In the VADT, in which Dr. Reaven participated, a subanalysis found that patients with a shorter duration of diabetes in the intensive-control group appeared to have improved cardiovascular outcomes, compared with the usual-control group. Patients in the intensive group who had diabetes for 15 years or less showed a 26% reduction in cardiovascular risk, compared with the usual-care group, but intensive glycemic control appeared to become harmful in patients who had longer durations of diabetes.

A separate meta-analysis found a significant 10% reduction in cardiovascular events with intensive glycemic control when data from the ACCORD trial, ADVANCE trial, VADT, and the UKPDS (United Kingdom Prospective Diabetes Study) (Lancet 1998:352:837–53) were combined.

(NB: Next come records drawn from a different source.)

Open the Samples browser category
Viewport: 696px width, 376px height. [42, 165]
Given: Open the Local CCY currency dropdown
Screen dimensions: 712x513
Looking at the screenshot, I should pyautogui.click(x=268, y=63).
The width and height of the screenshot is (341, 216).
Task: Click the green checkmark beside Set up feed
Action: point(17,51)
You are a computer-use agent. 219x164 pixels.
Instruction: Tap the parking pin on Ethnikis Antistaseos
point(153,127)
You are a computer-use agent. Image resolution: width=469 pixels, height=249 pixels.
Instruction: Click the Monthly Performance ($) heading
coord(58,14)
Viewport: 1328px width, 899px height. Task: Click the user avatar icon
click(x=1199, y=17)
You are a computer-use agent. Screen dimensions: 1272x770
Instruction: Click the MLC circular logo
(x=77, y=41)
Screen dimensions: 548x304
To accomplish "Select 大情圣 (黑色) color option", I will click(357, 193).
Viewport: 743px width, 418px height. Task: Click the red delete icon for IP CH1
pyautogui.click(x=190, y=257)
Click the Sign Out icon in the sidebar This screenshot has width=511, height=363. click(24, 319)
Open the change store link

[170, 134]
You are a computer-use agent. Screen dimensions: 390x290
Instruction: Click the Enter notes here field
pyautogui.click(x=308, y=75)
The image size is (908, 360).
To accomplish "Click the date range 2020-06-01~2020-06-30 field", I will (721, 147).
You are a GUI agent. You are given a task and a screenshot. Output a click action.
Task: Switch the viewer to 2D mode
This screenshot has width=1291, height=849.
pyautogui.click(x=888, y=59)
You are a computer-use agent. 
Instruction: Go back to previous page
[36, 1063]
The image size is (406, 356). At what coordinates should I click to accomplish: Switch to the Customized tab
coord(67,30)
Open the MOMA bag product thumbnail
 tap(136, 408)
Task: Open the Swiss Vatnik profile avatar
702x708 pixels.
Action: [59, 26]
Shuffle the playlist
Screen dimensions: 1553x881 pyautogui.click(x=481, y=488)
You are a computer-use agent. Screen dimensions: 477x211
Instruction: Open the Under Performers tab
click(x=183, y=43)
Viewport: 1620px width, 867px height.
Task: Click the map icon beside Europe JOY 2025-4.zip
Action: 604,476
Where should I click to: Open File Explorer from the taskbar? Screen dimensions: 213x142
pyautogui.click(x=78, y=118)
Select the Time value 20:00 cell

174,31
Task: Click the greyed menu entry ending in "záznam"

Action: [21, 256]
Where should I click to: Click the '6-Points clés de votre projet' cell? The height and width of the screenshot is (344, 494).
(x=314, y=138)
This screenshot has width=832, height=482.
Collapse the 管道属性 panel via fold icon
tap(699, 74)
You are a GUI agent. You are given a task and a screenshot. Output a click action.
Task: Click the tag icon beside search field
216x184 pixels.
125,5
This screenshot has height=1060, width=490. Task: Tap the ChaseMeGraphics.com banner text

Mortality rates did not differ significantly among treatment groups in this meta-analysis (Diabetologia 2009;52:2288–98), which was “somewhat reassuring,” though heterogeneity in the individual study results leaves uncertainty about the safety of intensive glycemic control, Dr. Reaven said.

A substudy by Dr. Reaven and associates of 301 patients in the VADT who had baseline CT scans to measure coronary artery calcium in the assessment of coronary atherosclerosis found that intensive glycemic control significantly reduced the risk of cardiovascular events if patients entered the study with lower levels of calcium in their coronary arteries. In the intensive-control group, the risk for cardiovascular events was nearly 10-fold higher in patients with higher coronary artery calcium levels at baseline (an Agatston score of 100 or greater), compared with patients who had lower scores (Diabetes 2009;58:2642–8).

“Your vascular status may influence how you do with intensive glycemic control,” he said. Nearly 60% of VADT participants had higher levels of coronary artery calcium, he estimated, and the ACCORD and ADVANCE cohorts had a high prevalence of cardiovascular disease, which may help explain why the studies overall did not report cardiovascular benefits from tight glycemic control.

“If we can confirm the subset analysis of the VADT, perhaps some imaging method may be reasonable to try to assess vascular risk” when considering intensive glycemic therapy, Dr. Reaven said.

A more clinician-friendly tool—the TIBI (Total Illness Burden Index)—was assessed in a separate longitudinal observational study of 2,613 patients with diabetes that was managed with intensive glycemic control in community practices. Cardiovascular risk was significantly reduced with intensive glycemic control in patients who had a lower baseline level of comorbidity (defined as a TIBI score of 12 or lower), but not in patients who had low TIBI scores and higher HbA1c levels or in patients who had higher TIBI scores (Ann. Int. Med. 2009;151:854–60).

“Intensive glucose lowering may have a cardiovascular benefit that is most useful in certain subgroups and may be harmful in some individuals,” he said.

Dr. Reaven has financial relationships with AstraZeneca Pharmaceuticals, Bristol-Myers Squibb Co., Pfizer Inc., Merck & Co., Takeda Pharmaceutical Co., and Amylin Pharmaceuticals Inc.